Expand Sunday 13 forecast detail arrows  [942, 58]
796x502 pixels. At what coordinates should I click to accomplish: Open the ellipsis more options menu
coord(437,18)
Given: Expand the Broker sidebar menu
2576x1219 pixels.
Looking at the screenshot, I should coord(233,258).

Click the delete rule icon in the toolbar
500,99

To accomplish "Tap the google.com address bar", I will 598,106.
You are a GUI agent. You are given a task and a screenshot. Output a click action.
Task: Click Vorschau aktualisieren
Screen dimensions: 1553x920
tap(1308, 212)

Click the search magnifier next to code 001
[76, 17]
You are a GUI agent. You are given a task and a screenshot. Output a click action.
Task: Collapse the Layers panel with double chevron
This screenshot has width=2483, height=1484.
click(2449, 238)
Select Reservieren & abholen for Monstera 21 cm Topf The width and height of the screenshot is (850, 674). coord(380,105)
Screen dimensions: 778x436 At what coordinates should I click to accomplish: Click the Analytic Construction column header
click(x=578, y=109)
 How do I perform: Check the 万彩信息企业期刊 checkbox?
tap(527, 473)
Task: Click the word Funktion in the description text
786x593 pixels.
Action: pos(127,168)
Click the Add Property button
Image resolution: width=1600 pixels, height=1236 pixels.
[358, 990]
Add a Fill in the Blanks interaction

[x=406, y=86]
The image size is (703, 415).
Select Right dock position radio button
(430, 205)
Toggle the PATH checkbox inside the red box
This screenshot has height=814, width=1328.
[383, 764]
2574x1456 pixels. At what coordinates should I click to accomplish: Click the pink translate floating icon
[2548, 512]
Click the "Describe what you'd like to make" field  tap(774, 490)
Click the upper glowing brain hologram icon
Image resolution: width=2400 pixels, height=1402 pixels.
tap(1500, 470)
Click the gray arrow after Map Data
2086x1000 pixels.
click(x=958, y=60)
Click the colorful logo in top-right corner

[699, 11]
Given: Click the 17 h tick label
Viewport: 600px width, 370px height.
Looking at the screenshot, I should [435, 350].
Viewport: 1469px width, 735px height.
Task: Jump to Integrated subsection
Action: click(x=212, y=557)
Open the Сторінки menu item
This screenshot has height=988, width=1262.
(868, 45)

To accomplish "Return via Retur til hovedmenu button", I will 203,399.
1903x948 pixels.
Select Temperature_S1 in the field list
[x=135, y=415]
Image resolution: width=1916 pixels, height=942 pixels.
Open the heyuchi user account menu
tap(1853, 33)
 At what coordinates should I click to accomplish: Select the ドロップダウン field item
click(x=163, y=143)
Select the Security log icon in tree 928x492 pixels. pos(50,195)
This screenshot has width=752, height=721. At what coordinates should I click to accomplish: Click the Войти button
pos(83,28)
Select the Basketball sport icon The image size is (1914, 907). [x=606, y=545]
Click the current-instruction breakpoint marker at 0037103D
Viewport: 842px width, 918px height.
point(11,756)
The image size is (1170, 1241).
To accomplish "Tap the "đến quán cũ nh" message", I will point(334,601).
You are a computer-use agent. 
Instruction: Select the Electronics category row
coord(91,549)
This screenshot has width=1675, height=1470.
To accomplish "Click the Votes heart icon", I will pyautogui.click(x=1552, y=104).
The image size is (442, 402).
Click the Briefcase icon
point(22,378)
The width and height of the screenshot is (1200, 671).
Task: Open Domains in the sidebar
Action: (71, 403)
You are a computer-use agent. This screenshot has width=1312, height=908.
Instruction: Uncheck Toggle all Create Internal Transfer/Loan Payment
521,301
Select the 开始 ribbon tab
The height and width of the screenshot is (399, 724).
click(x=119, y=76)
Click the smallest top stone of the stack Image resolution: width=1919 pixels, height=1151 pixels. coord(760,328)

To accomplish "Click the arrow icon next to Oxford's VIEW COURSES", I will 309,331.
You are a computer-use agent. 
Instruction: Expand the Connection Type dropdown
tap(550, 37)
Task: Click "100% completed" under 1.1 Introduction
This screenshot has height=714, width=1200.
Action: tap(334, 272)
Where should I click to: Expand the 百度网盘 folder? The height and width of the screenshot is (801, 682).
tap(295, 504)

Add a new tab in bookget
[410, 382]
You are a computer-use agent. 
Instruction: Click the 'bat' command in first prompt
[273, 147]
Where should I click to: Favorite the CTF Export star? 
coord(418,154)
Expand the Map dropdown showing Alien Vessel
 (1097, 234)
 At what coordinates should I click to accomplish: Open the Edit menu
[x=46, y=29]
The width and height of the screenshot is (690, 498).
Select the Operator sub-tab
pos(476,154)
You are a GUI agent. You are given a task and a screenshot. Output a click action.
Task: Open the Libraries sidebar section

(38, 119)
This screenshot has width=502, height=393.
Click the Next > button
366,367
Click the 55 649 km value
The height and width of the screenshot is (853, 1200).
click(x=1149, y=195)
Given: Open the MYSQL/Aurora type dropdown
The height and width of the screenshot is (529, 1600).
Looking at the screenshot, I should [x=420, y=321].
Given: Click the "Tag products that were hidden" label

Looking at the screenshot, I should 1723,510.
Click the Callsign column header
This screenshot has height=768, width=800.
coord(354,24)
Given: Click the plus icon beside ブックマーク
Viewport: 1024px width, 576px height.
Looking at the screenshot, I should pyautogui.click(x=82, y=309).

______

WORK TO BE COMPLETED:
Copy all of the items above verbatim.

WRITTEN ANSWER:
Expand Sunday 13 forecast detail arrows  [942, 58]
796x502 pixels. At what coordinates should I click to accomplish: Open the ellipsis more options menu
coord(437,18)
Given: Expand the Broker sidebar menu
2576x1219 pixels.
Looking at the screenshot, I should coord(233,258).

Click the delete rule icon in the toolbar
500,99

To accomplish "Tap the google.com address bar", I will 598,106.
You are a GUI agent. You are given a task and a screenshot. Output a click action.
Task: Click Vorschau aktualisieren
Screen dimensions: 1553x920
tap(1308, 212)

Click the search magnifier next to code 001
[76, 17]
You are a GUI agent. You are given a task and a screenshot. Output a click action.
Task: Collapse the Layers panel with double chevron
This screenshot has width=2483, height=1484.
click(2449, 238)
Select Reservieren & abholen for Monstera 21 cm Topf The width and height of the screenshot is (850, 674). coord(380,105)
Screen dimensions: 778x436 At what coordinates should I click to accomplish: Click the Analytic Construction column header
click(x=578, y=109)
 How do I perform: Check the 万彩信息企业期刊 checkbox?
tap(527, 473)
Task: Click the word Funktion in the description text
786x593 pixels.
Action: pos(127,168)
Click the Add Property button
Image resolution: width=1600 pixels, height=1236 pixels.
[358, 990]
Add a Fill in the Blanks interaction

[x=406, y=86]
The image size is (703, 415).
Select Right dock position radio button
(430, 205)
Toggle the PATH checkbox inside the red box
This screenshot has height=814, width=1328.
[383, 764]
2574x1456 pixels. At what coordinates should I click to accomplish: Click the pink translate floating icon
[2548, 512]
Click the "Describe what you'd like to make" field  tap(774, 490)
Click the upper glowing brain hologram icon
Image resolution: width=2400 pixels, height=1402 pixels.
tap(1500, 470)
Click the gray arrow after Map Data
2086x1000 pixels.
click(x=958, y=60)
Click the colorful logo in top-right corner

[699, 11]
Given: Click the 17 h tick label
Viewport: 600px width, 370px height.
Looking at the screenshot, I should [435, 350].
Viewport: 1469px width, 735px height.
Task: Jump to Integrated subsection
Action: click(x=212, y=557)
Open the Сторінки menu item
This screenshot has height=988, width=1262.
(868, 45)

To accomplish "Return via Retur til hovedmenu button", I will 203,399.
1903x948 pixels.
Select Temperature_S1 in the field list
[x=135, y=415]
Image resolution: width=1916 pixels, height=942 pixels.
Open the heyuchi user account menu
tap(1853, 33)
 At what coordinates should I click to accomplish: Select the ドロップダウン field item
click(x=163, y=143)
Select the Security log icon in tree 928x492 pixels. pos(50,195)
This screenshot has width=752, height=721. At what coordinates should I click to accomplish: Click the Войти button
pos(83,28)
Select the Basketball sport icon The image size is (1914, 907). [x=606, y=545]
Click the current-instruction breakpoint marker at 0037103D
Viewport: 842px width, 918px height.
point(11,756)
The image size is (1170, 1241).
To accomplish "Tap the "đến quán cũ nh" message", I will point(334,601).
You are a computer-use agent. 
Instruction: Select the Electronics category row
coord(91,549)
This screenshot has width=1675, height=1470.
To accomplish "Click the Votes heart icon", I will pyautogui.click(x=1552, y=104).
The image size is (442, 402).
Click the Briefcase icon
point(22,378)
The width and height of the screenshot is (1200, 671).
Task: Open Domains in the sidebar
Action: (71, 403)
You are a computer-use agent. This screenshot has width=1312, height=908.
Instruction: Uncheck Toggle all Create Internal Transfer/Loan Payment
521,301
Select the 开始 ribbon tab
The height and width of the screenshot is (399, 724).
click(x=119, y=76)
Click the smallest top stone of the stack Image resolution: width=1919 pixels, height=1151 pixels. coord(760,328)

To accomplish "Click the arrow icon next to Oxford's VIEW COURSES", I will 309,331.
You are a computer-use agent. 
Instruction: Expand the Connection Type dropdown
tap(550, 37)
Task: Click "100% completed" under 1.1 Introduction
This screenshot has height=714, width=1200.
Action: tap(334, 272)
Where should I click to: Expand the 百度网盘 folder? The height and width of the screenshot is (801, 682).
tap(295, 504)

Add a new tab in bookget
[410, 382]
You are a computer-use agent. 
Instruction: Click the 'bat' command in first prompt
[273, 147]
Where should I click to: Favorite the CTF Export star? 
coord(418,154)
Expand the Map dropdown showing Alien Vessel
 (1097, 234)
 At what coordinates should I click to accomplish: Open the Edit menu
[x=46, y=29]
The width and height of the screenshot is (690, 498).
Select the Operator sub-tab
pos(476,154)
You are a GUI agent. You are given a task and a screenshot. Output a click action.
Task: Open the Libraries sidebar section

(38, 119)
This screenshot has width=502, height=393.
Click the Next > button
366,367
Click the 55 649 km value
The height and width of the screenshot is (853, 1200).
click(x=1149, y=195)
Given: Open the MYSQL/Aurora type dropdown
The height and width of the screenshot is (529, 1600).
Looking at the screenshot, I should [x=420, y=321].
Given: Click the "Tag products that were hidden" label

Looking at the screenshot, I should 1723,510.
Click the Callsign column header
This screenshot has height=768, width=800.
coord(354,24)
Given: Click the plus icon beside ブックマーク
Viewport: 1024px width, 576px height.
Looking at the screenshot, I should pyautogui.click(x=82, y=309).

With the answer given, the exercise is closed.